Document section:
* BEGIN *

At the average distance of Earth from the Sun, the rate of input of solar energy is about 2 cal cm⁻² min⁻¹, a value referred to as the solar constant. There is a nearly perfect energetic balance between this quantity of electromagnetic energy incoming to Earth, and the amount that is eventually dissipated back to outer space. The myriad ways in which the incoming energy is dispersed, transformed, and stored make up Earth's energy budget.

On average, one-third of incident solar radiation is reflected back to space by the earth's atmosphere or its surface. The planet's reflectivity (or albedo) is strongly dependent on cloud cover, the density of tiny particulates in the atmosphere, and the nature of the surface, especially the cover of vegetation and water, including ice and snow.

Another one-third of the incoming radiation is absorbed by certain gases and vapors in Earth's atmosphere, especially water vapor and carbon dioxide. Upon absorption, the solar electromagnetic energy is transformed into thermal kinetic energy (that is, heat, or energy of molecular vibration). The warmed atmosphere then re-radiates energy in all directions as longer-wavelength (7–14 µm) infrared radiation. Much of this re-radiated energy escapes to outer space.

The remaining one-third of the incoming energy from the Sun is transformed or dissipated by the following processes:

Absorption and radiation at the surface

Much of the solar radiation that penetrates to Earth's surface is absorbed by living and non-living materials. This results in a transformation to thermal energy, which increases the temperature of the absorbing surfaces. Over the medium term (days) and longer term (years) there is little net storage of energy as heat. This occurs because almost all of the thermal energy is re-radiated by the surface, as electromagnetic radiation of a longer wavelength than that of the original, incident radiation. The wavelength spectrum of typical, re-radiated electromagnetic energy from Earth's surface peaks at about 10 µm, which is within the long-wave infrared range.

Evaporation and melting of water

Some of the electromagnetic energy that penetrates to Earth's surface is absorbed and transformed to heat. Much of this thermal energy subsequently causes water to evaporate from plant and inorganic surfaces, or it causes ice and snow to melt.

Winds, waves, and currents

A small amount (less than 1%) of the absorbed solar radiation causes mass-transport processes to occur in the oceans and lower atmosphere, which disperses of some of Earth's unevenly distributed thermal energy. The most important of these physical processes are winds and storms, water currents, and waves on the surface of the oceans and lakes .

* END *

Given data:
* BEGIN *

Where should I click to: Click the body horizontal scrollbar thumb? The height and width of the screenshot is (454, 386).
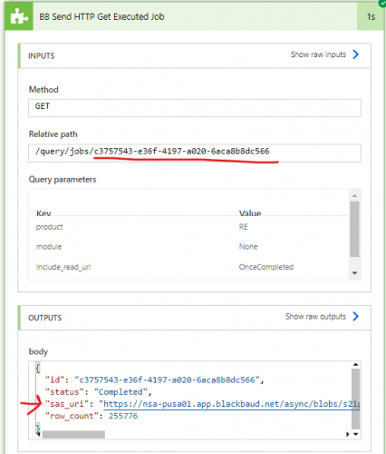73,435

* END *

Requirements:
1. From the passage on Earth's energy budget, reproduce the text starting at "At the average" and ending at "Earth's energy budget.".
2. Render this sentence from the passage on Earth's energy budget in French: "Much of this re-radiated energy escapes to outer space."
3. Carry the passage on Earth's energy budget forward, writing the next part after its final sentence.

Responses in order:
1.
At the average distance of Earth from the Sun, the rate of input of solar energy is about 2 cal cm⁻² min⁻¹, a value referred to as the solar constant. There is a nearly perfect energetic balance between this quantity of electromagnetic energy incoming to Earth, and the amount that is eventually dissipated back to outer space. The myriad ways in which the incoming energy is dispersed, transformed, and stored make up Earth's energy budget.

2. Une grande partie de cette énergie réémise s'échappe vers l'espace extra-atmosphérique.

3.
Photosynthesis

Although small, an ecologically critical quantity of solar energy, averaging less than 1% of the total, is absorbed by plant pigments, especially chlorophyll. This absorbed energy is used to drive photosynthesis, the energetic result of which is a temporary storage of energy in the inter-atomic bonds of biochemical compounds.

If the atmosphere was transparent to the long-wave infrared energy that is re-radiated by Earth's atmosphere and surface, then that energy would travel unobstructed to outer space. However, so-called radiatively active gases (or RAGs; also known as "greenhouse gases") in the atmosphere are efficient absorbers within this range of infrared wavelengths, and these substances thereby slow the radiative cooling of the planet. When these atmospheric gases absorb infrared radiation, they develop a larger content of thermal energy, which is then dissipated by a re-radiation (again, of a longer wavelength than the electromagnetic energy that was absorbed). Some of the secondarily re-radiated energy is directed back to Earth's surface, so the net effect of the RAGs is to slow the rate of cooling of the planet.

This process has been called the "greenhouse effect" because its mechanism is analogous to that by which a glass-enclosed space is heated by solar energy. That is, a green-house's glass and humid atmosphere are transparent to incoming solar radiation, but absorb much of the re-radiated, long-wave infrared energy, slowing down the rate of cooling of the structure.

Water vapor (H₂O) and carbon dioxide (CO₂) are the most important radiatively active constituents of Earth's atmosphere. Methane (CH₄), nitrous oxide (N₂O), ozone (O₃), and chlorofluorocarbons (CFCs) play a more minor role. On a per-molecule basis, these gases differ in their ability to absorb infrared wavelengths. Compared with carbon dioxide, a molecule of methane is 11–25 times more effective at absorbing infrared, nitrous oxide is 200–270 times, ozone 2,000 times, and CFCs 3,000–15,000 times.

Other than water vapor, the atmospheric concentrations of all of these gases have increased in the past century because of emissions associated with human activities. Prior to 1850, the concentration of CO₂ in the atmosphere was about 280 ppm, while in 1994 it was 355 ppm. During the same period CH₄ increased from 0.7 ppm to 1.7 ppm, N₂O from 0.285 ppm to 0.304 ppm; and CFCs from zero to 0.7 ppb. These increased concentrations are believed to contribute to a hypothesized increase in the intensity of Earth's greenhouse effect, an increase attributable to human activities. Overall, CO₂ is estimated to account for about 60% of this enhancement of the greenhouse effect, CH₄ 15%, N₂O 5%, O₃ 8%, and CFCs 12%.

The physical mechanism of the greenhouse effect is conceptually simple, and this phenomenon is acknowledged by scientists as helping to keep Earth's temperature within the comfort zone for organisms. It is also known that the concentrations of CO₂ and other RAGs have increased in Earth's atmosphere, and will continue to do so. However, it has proven difficult to demonstrate that a warming of Earth's surface or lower atmosphere has been caused by a stronger greenhouse effect.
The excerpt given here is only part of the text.